→ **DONNÉES ENREGISTRÉES**
□ □ □

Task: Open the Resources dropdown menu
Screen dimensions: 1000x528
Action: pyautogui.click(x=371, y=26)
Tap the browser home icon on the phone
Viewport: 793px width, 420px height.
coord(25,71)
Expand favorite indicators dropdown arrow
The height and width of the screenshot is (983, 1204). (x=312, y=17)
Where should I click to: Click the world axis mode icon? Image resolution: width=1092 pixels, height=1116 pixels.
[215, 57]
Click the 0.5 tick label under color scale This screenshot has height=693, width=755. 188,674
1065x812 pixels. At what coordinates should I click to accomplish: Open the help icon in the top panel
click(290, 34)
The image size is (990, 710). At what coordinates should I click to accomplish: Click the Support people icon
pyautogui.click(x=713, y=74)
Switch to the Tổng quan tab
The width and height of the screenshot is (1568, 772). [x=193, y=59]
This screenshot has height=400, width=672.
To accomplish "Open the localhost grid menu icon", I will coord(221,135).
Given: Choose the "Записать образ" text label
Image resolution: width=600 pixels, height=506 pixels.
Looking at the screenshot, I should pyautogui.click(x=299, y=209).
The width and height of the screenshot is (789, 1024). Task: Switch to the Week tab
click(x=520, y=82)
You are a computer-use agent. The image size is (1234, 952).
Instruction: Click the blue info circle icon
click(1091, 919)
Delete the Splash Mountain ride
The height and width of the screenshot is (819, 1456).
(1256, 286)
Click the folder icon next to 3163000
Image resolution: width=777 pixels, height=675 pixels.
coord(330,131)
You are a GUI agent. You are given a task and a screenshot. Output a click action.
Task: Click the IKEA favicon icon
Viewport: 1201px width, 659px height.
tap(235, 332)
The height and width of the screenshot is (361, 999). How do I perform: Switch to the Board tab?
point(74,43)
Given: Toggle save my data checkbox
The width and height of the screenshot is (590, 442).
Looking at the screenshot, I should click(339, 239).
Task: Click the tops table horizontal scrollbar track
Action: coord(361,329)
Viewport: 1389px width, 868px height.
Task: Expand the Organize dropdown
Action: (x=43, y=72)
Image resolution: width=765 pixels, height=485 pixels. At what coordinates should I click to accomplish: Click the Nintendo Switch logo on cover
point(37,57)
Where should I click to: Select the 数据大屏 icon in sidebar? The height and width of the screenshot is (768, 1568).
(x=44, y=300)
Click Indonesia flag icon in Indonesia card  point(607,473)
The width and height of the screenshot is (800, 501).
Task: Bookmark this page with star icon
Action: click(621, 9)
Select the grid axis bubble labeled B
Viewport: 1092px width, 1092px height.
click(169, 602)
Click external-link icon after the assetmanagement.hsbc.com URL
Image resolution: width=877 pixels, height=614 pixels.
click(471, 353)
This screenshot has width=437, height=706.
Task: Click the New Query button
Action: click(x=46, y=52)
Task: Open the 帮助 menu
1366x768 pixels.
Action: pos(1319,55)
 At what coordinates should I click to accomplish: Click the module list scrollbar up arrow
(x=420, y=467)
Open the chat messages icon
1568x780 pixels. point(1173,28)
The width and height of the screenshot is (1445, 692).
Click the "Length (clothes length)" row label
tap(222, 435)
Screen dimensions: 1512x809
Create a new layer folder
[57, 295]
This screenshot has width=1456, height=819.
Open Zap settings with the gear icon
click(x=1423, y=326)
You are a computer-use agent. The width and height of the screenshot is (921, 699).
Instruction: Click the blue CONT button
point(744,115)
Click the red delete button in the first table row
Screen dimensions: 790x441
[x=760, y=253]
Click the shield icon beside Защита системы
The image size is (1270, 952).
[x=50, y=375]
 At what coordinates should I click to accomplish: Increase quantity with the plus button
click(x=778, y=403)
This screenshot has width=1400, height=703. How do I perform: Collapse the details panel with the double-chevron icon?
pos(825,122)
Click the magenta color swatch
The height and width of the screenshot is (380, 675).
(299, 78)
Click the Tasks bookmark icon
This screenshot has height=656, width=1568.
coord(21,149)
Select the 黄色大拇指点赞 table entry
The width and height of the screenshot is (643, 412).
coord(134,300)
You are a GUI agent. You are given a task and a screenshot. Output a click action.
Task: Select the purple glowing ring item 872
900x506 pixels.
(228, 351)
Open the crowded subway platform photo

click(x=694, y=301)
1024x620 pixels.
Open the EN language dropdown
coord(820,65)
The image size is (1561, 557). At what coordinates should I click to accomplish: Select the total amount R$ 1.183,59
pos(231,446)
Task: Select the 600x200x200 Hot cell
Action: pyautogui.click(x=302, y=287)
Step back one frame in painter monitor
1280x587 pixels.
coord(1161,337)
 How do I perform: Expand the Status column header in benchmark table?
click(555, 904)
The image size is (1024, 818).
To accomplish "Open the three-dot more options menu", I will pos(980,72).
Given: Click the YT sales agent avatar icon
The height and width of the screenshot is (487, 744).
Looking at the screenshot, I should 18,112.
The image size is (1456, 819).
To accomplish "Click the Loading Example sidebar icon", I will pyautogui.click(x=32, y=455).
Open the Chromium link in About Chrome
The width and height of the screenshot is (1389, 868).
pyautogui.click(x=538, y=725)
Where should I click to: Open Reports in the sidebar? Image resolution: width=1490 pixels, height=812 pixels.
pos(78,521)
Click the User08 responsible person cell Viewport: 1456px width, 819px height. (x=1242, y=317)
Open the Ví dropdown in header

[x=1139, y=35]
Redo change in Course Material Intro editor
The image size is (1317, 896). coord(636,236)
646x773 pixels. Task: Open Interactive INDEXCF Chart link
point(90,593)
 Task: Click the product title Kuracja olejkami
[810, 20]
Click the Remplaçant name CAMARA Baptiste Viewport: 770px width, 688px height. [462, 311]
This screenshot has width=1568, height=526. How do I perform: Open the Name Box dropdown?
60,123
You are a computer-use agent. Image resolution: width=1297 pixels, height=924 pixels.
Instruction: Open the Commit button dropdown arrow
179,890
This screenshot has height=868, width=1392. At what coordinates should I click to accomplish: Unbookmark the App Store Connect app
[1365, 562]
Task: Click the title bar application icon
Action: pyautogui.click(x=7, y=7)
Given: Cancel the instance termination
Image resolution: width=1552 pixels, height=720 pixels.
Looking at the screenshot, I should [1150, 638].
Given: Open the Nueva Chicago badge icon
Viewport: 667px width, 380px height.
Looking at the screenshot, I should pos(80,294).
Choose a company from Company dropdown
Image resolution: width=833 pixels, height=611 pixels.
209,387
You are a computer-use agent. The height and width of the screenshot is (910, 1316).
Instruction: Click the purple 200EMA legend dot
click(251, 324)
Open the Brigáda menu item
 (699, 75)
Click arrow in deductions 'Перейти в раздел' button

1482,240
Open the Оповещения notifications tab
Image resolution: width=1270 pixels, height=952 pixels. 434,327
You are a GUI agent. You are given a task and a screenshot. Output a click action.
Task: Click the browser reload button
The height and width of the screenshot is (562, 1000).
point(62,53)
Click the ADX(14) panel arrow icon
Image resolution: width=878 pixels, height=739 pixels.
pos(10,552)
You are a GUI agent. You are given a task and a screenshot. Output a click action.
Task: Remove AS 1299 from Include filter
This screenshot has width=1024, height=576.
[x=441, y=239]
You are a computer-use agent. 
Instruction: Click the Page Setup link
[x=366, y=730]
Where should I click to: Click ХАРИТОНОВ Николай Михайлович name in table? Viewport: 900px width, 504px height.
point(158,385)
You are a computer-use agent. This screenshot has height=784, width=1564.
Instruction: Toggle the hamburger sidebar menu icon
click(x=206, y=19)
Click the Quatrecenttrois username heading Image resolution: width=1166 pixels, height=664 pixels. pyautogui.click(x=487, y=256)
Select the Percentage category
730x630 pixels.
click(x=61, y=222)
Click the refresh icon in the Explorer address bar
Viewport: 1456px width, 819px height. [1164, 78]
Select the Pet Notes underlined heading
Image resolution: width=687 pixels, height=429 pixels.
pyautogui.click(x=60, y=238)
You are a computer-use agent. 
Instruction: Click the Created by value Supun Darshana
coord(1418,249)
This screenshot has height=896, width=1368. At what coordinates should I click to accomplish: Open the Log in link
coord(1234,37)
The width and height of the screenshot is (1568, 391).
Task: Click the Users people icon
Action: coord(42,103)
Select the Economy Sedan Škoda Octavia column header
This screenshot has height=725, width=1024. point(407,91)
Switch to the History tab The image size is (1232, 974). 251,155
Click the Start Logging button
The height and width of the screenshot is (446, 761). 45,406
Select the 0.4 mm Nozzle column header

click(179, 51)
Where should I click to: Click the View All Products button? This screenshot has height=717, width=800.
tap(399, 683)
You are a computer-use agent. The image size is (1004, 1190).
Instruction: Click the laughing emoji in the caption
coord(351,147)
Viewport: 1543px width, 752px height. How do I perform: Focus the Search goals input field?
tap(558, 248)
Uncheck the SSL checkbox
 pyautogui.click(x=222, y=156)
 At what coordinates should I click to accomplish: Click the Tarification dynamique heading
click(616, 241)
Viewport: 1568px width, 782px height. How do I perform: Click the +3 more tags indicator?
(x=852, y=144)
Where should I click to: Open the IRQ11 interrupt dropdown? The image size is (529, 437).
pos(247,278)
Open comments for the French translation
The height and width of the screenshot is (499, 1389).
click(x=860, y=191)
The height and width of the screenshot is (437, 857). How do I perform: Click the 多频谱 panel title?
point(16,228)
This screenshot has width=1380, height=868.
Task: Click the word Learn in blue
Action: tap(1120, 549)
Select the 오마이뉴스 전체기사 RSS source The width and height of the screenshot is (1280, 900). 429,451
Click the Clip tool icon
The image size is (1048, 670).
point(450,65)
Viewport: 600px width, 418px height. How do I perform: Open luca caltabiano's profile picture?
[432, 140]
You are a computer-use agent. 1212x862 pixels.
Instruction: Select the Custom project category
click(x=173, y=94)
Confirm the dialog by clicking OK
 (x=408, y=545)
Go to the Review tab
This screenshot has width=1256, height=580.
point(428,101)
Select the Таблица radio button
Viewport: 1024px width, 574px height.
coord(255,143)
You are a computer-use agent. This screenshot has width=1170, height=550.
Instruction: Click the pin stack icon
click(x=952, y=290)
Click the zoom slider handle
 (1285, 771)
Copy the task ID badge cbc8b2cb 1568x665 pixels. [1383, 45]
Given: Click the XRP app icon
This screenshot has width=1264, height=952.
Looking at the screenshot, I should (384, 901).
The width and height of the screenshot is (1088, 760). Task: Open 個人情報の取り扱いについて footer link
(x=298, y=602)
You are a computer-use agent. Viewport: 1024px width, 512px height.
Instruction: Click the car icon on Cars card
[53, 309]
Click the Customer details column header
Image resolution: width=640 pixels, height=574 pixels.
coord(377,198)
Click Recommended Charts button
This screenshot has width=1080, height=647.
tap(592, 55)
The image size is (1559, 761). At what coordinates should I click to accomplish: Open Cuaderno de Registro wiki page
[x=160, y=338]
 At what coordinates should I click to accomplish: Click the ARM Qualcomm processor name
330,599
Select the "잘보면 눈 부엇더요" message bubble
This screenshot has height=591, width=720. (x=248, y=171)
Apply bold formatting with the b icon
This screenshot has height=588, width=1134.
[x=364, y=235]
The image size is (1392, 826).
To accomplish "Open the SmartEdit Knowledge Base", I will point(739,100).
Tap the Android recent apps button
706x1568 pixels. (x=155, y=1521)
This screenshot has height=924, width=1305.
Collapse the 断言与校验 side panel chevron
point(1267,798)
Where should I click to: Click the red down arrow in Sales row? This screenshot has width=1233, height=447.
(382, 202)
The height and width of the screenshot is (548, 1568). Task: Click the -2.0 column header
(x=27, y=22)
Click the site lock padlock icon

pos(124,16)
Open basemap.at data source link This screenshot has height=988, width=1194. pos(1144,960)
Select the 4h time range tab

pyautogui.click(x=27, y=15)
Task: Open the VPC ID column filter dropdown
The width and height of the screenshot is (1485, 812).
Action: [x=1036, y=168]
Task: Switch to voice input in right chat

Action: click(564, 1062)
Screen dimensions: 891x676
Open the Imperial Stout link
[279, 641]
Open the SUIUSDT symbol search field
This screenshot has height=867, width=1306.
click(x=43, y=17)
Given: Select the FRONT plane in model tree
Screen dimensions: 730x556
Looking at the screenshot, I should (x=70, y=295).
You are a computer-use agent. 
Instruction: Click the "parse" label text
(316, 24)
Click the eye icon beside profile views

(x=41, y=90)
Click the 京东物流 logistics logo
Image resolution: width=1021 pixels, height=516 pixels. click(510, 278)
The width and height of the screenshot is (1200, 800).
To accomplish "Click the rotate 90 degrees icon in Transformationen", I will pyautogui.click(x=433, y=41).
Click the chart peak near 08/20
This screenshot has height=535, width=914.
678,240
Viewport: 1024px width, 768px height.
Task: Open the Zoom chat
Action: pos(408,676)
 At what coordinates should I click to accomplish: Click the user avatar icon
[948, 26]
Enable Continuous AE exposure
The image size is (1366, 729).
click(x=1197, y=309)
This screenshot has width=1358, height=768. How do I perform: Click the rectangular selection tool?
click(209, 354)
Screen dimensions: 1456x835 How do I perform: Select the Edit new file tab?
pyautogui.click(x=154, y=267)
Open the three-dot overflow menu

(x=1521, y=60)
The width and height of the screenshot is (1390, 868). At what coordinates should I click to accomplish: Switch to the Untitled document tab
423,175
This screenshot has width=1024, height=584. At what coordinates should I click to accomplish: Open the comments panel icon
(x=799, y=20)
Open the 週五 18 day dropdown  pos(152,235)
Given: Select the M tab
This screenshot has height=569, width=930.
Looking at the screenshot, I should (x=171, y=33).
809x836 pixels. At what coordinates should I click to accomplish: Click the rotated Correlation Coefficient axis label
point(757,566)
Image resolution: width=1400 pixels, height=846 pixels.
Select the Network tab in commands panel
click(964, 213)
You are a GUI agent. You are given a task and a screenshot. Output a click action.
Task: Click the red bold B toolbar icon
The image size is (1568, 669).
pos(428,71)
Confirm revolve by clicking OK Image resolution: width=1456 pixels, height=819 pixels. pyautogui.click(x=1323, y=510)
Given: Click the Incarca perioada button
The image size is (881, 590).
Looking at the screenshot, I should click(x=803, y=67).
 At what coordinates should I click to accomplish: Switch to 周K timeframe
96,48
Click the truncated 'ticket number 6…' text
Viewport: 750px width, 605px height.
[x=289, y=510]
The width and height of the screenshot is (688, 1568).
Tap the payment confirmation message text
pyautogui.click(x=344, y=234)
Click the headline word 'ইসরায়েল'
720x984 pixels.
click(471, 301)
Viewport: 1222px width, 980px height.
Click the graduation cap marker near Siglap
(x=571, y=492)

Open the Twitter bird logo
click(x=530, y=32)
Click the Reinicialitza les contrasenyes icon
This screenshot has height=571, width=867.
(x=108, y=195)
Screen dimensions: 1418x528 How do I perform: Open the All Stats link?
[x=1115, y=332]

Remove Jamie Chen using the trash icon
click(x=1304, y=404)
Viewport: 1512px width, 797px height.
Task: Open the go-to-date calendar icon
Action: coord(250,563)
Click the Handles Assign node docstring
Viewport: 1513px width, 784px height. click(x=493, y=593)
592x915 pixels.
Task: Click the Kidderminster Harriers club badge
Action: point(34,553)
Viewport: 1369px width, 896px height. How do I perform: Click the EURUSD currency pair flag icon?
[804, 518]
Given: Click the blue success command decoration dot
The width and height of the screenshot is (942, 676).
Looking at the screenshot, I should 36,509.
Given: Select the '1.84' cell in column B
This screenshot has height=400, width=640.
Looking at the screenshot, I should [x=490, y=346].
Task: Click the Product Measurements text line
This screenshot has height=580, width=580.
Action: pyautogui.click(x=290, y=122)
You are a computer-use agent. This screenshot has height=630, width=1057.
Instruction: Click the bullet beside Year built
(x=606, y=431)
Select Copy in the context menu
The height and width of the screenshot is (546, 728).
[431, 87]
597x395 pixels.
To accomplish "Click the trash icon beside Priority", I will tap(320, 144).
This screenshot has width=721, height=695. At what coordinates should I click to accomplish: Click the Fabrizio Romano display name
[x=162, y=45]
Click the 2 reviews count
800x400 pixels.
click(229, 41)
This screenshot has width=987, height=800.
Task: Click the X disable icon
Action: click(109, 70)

□ □ □

→ **CONSIGNES**
Présentez sous forme de tableau Markdown les lignes des enregistrements ci-dessus, depuis celle qui contient « You are a computer-use agent. 1212x862 » jusqu'à celle qui contient « point(1267,798) » incluse, en omettant les lignes vides. Le tableau comporte deux colonnes : « Numéro » pour le rang de la ligne et « Contenu » pour son texte.

→ **RÉPONSE ATTENDUE**
| Numéro | Contenu |
|---|---|
| 1 | You are a computer-use agent. 1212x862 pixels. |
| 2 | Instruction: Select the Custom project category |
| 3 | click(x=173, y=94) |
| 4 | Confirm the dialog by clicking OK |
| 5 |  (x=408, y=545) |
| 6 | Go to the Review tab |
| 7 | This screenshot has width=1256, height=580. |
| 8 | point(428,101) |
| 9 | Select the Таблица radio button |
| 10 | Viewport: 1024px width, 574px height. |
| 11 | coord(255,143) |
| 12 | You are a computer-use agent. This screenshot has width=1170, height=550. |
| 13 | Instruction: Click the pin stack icon |
| 14 | click(x=952, y=290) |
| 15 | Click the zoom slider handle |
| 16 |  (1285, 771) |
| 17 | Copy the task ID badge cbc8b2cb 1568x665 pixels. [1383, 45] |
| 18 | Given: Click the XRP app icon |
| 19 | This screenshot has width=1264, height=952. |
| 20 | Looking at the screenshot, I should (384, 901). |
| 21 | The width and height of the screenshot is (1088, 760). Task: Open 個人情報の取り扱いについて footer link |
| 22 | (x=298, y=602) |
| 23 | You are a computer-use agent. Viewport: 1024px width, 512px height. |
| 24 | Instruction: Click the car icon on Cars card |
| 25 | [53, 309] |
| 26 | Click the Customer details column header |
| 27 | Image resolution: width=640 pixels, height=574 pixels. |
| 28 | coord(377,198) |
| 29 | Click Recommended Charts button |
| 30 | This screenshot has width=1080, height=647. |
| 31 | tap(592, 55) |
| 32 | The image size is (1559, 761). At what coordinates should I click to accomplish: Open Cuaderno de Registro wiki page |
| 33 | [x=160, y=338] |
| 34 |  At what coordinates should I click to accomplish: Click the ARM Qualcomm processor name |
| 35 | 330,599 |
| 36 | Select the "잘보면 눈 부엇더요" message bubble |
| 37 | This screenshot has height=591, width=720. (x=248, y=171) |
| 38 | Apply bold formatting with the b icon |
| 39 | This screenshot has height=588, width=1134. |
| 40 | [x=364, y=235] |
| 41 | The image size is (1392, 826). |
| 42 | To accomplish "Open the SmartEdit Knowledge Base", I will point(739,100). |
| 43 | Tap the Android recent apps button |
| 44 | 706x1568 pixels. (x=155, y=1521) |
| 45 | This screenshot has height=924, width=1305. |
| 46 | Collapse the 断言与校验 side panel chevron |
| 47 | point(1267,798) |